▶ What you have to do
Two lines in the data below mark the range: the one with "Screen dimensions: 1568x753" and the one with "Task: Click chart". Return both, along with every line between them, exactly.
● ● ●
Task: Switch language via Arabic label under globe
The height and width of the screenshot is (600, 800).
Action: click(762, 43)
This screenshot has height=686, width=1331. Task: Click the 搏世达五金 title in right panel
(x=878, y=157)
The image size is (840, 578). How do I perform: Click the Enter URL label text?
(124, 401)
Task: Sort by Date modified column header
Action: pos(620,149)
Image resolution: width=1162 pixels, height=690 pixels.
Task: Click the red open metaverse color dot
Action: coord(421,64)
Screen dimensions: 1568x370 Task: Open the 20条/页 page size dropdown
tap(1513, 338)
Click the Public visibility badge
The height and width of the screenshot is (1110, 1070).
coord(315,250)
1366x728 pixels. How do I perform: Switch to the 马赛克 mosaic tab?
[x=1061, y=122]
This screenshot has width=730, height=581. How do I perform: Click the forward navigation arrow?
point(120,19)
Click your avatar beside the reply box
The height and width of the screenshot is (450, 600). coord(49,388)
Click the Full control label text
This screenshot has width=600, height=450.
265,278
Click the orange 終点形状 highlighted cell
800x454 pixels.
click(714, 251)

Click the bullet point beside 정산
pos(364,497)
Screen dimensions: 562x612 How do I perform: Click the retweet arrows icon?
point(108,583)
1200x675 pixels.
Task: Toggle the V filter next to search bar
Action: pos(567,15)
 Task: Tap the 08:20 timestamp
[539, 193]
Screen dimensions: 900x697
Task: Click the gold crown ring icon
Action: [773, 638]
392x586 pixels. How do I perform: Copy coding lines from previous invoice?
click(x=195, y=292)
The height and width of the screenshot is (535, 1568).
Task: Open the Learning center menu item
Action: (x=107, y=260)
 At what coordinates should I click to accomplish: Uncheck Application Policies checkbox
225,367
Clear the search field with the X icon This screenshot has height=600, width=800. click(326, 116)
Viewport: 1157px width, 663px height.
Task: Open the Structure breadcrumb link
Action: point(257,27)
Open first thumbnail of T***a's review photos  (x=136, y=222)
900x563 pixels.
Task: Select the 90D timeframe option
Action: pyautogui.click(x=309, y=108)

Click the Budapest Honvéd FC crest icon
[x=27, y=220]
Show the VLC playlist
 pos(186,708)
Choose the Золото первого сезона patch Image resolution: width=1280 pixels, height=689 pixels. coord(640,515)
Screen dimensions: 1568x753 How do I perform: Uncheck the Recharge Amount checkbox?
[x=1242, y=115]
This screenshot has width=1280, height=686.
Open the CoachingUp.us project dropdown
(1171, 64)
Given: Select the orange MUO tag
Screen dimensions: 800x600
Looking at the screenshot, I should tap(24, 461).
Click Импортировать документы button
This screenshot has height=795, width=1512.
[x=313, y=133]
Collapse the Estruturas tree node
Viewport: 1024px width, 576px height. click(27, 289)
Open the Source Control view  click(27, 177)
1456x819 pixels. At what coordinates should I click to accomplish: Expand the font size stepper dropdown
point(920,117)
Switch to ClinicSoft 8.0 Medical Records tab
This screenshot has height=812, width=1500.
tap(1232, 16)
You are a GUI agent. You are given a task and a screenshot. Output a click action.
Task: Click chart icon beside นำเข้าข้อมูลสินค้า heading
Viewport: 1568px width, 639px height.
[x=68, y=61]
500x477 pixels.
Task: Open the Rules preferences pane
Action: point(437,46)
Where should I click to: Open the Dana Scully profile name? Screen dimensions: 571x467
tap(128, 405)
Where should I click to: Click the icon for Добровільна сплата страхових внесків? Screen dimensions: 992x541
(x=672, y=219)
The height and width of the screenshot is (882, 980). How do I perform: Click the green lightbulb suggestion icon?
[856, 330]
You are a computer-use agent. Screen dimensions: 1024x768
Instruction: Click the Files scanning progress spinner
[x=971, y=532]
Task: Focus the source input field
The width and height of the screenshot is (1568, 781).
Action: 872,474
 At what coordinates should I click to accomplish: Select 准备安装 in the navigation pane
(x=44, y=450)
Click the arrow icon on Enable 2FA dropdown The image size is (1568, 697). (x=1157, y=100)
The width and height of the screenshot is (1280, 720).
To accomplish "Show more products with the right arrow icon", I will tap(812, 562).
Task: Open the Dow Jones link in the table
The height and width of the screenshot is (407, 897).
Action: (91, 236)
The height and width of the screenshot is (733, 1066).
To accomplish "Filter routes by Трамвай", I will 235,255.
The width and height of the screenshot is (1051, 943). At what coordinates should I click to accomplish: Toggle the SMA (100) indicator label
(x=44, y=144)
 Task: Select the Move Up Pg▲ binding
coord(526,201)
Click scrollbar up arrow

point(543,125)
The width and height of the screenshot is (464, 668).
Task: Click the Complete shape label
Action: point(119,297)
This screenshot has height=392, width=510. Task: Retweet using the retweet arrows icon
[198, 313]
● ● ●
▶ Output of the task
Screen dimensions: 1568x753 How do I perform: Uncheck the Recharge Amount checkbox?
[x=1242, y=115]
This screenshot has width=1280, height=686.
Open the CoachingUp.us project dropdown
(1171, 64)
Given: Select the orange MUO tag
Screen dimensions: 800x600
Looking at the screenshot, I should tap(24, 461).
Click Импортировать документы button
This screenshot has height=795, width=1512.
[x=313, y=133]
Collapse the Estruturas tree node
Viewport: 1024px width, 576px height. click(27, 289)
Open the Source Control view  click(27, 177)
1456x819 pixels. At what coordinates should I click to accomplish: Expand the font size stepper dropdown
point(920,117)
Switch to ClinicSoft 8.0 Medical Records tab
This screenshot has height=812, width=1500.
tap(1232, 16)
You are a GUI agent. You are given a task and a screenshot. Output a click action.
Task: Click chart icon beside นำเข้าข้อมูลสินค้า heading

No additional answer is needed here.